GIVEN EXERCISE 1: Copy out the stretch of the listing from the line containing "Where should I" through the end of the listing, requests included, and increase every coordinate in the answers by 69.

SELECTED EXTRACT:
André Clouet’s descendants took over his estate, ensuring that it remained in the family. The property had aged but has now been modernised, and the team working to perpetuate the House of André Clouet is inspired above all by the desire to preserve the personality of its champagnes. 

“Jean-François is deeply rooted in the heritage of his village,” explains Tyson Stelzer in his book, The Champagne Guide 2020-2021 Edition VI, “He still possesses his family’s request for a deed for the purchase of land in Champagne by their ancestors in 1689 and a letter from the 1820’s requesting an order of Rosé to be sent to Paris.” 

A story the family loves to tell is that of André Clouet’s memorable interaction with Marie Antoinette. In 1770, the future Queen of France visited the vineyards in Bouzy and a dinner in her honour was organised in a castle not far from the village. Andre Clouet was in attendance and decided to entertain the guests at the Queen’s table by adding a few drops of red wine from their vineyards to the white wine. Known as “Bouzy Rouge,” this Vin des Sacres, was the red wine served to celebrate the crowning of the French Kings.

On that night, it’s said the ladies’ eyes began to sparkle with amazement as the white wine became pink!

The men raised a toast to the Queen and André Clouet proclaimed: “This is how we perfect Pinot Noir in Champagne! Now the Burgundians will just have to deal with it!”

A few years later, a cousin placed an order for some of this ‘pink wine’, but sparkling this time, for her “crazy English friends!”

📷 : Lena Granefelt for Andre Clouet

Jean-François Clouet 

Jean-François is the larger-than-life current generation of the Clouet line and is at the helm of this family estate. Growing up amongst the vines, the vineyards are in his blood. He’s been described as many things – a wizard, a wonder, a ringmaster… and all of these may be true but there’s no doubt his legacy will also recognise him as a phenomenal vigneron. 

“One of the living rock stars of Champagne, Jean-François choreographs every element of his business with his inimitable flair and accomplishment…”

– Tyson Stelzer

A fun story he enjoys telling pertains to the tanks and barrels that age the wines;

“When I was a little boy, I loved walking around the wine-making cellar. In my imagination, the enormous wine tanks transformed and became champions, guardians, protectors of the wine…

My Heroes! Creaking, wheezing, groaning, squealing, sweating… sometimes they even seemed to be laughing! I watched the noisy show, as some were gushing from their nozzles, while others were being filled up. I grew up learning to play with my heroes who live in the wine-cellars.

Each has its own name and personality to share and their attributes come alive in the wines:

Superman, Zeus, and Thor lend their power to the Cuvée Grande Reserve.

PROVIDED DATA:

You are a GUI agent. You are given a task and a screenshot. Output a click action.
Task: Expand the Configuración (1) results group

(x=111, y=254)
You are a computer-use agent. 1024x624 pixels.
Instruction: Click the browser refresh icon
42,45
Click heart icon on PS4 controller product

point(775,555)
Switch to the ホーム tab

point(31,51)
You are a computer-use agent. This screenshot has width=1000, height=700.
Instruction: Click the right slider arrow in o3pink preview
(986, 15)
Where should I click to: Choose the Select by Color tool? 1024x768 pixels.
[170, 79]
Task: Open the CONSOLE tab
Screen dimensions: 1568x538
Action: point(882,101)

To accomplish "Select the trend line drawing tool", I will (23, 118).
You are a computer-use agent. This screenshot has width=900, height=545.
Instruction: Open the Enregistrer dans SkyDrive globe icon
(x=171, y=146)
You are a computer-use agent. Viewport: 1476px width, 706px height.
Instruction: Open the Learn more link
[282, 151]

GIVEN EXERCISE 2: According to the passage about the House of André Clouet, in what year did Marie Antoinette visit the vineyards in Bouzy?

RIGHT ANSWER 1:
Where should I click to: Choose the Select by Color tool? 1024x768 pixels.
[239, 148]
Task: Open the CONSOLE tab
Screen dimensions: 1568x538
Action: point(951,170)

To accomplish "Select the trend line drawing tool", I will (92, 187).
You are a computer-use agent. This screenshot has width=900, height=545.
Instruction: Open the Enregistrer dans SkyDrive globe icon
(x=240, y=215)
You are a computer-use agent. Viewport: 1476px width, 706px height.
Instruction: Open the Learn more link
[351, 220]

RIGHT ANSWER 2: 1770